# GIVEN RECORDS
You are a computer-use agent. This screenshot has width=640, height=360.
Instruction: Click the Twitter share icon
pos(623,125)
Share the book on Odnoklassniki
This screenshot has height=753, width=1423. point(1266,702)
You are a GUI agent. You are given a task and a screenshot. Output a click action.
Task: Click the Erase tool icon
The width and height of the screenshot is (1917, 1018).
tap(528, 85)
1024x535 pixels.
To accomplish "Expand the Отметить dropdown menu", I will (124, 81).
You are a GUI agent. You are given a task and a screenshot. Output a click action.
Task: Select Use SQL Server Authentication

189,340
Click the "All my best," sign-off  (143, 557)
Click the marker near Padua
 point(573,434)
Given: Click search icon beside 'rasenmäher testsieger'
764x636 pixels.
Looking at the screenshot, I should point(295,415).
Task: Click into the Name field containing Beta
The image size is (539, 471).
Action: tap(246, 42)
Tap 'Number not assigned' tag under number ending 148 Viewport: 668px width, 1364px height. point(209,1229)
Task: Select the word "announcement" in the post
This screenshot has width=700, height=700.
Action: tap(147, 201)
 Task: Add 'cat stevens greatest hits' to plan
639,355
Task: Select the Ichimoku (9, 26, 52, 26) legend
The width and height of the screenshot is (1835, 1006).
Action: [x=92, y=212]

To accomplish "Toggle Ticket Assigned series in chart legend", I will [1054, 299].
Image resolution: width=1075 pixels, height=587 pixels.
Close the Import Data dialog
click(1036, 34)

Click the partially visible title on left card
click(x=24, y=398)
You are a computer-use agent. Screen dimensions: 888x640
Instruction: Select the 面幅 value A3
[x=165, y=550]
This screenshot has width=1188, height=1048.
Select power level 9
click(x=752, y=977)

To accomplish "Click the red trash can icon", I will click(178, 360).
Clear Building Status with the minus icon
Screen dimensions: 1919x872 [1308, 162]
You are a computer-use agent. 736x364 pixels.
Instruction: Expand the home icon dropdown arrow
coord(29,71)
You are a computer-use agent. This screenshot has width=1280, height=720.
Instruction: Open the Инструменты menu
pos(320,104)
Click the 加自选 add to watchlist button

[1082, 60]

# WHAT TO DO
Select every line in the records above that contains the word "legend".

# ANSWER TO THE PROBLEM
Task: Select the Ichimoku (9, 26, 52, 26) legend
To accomplish "Toggle Ticket Assigned series in chart legend", I will [1054, 299].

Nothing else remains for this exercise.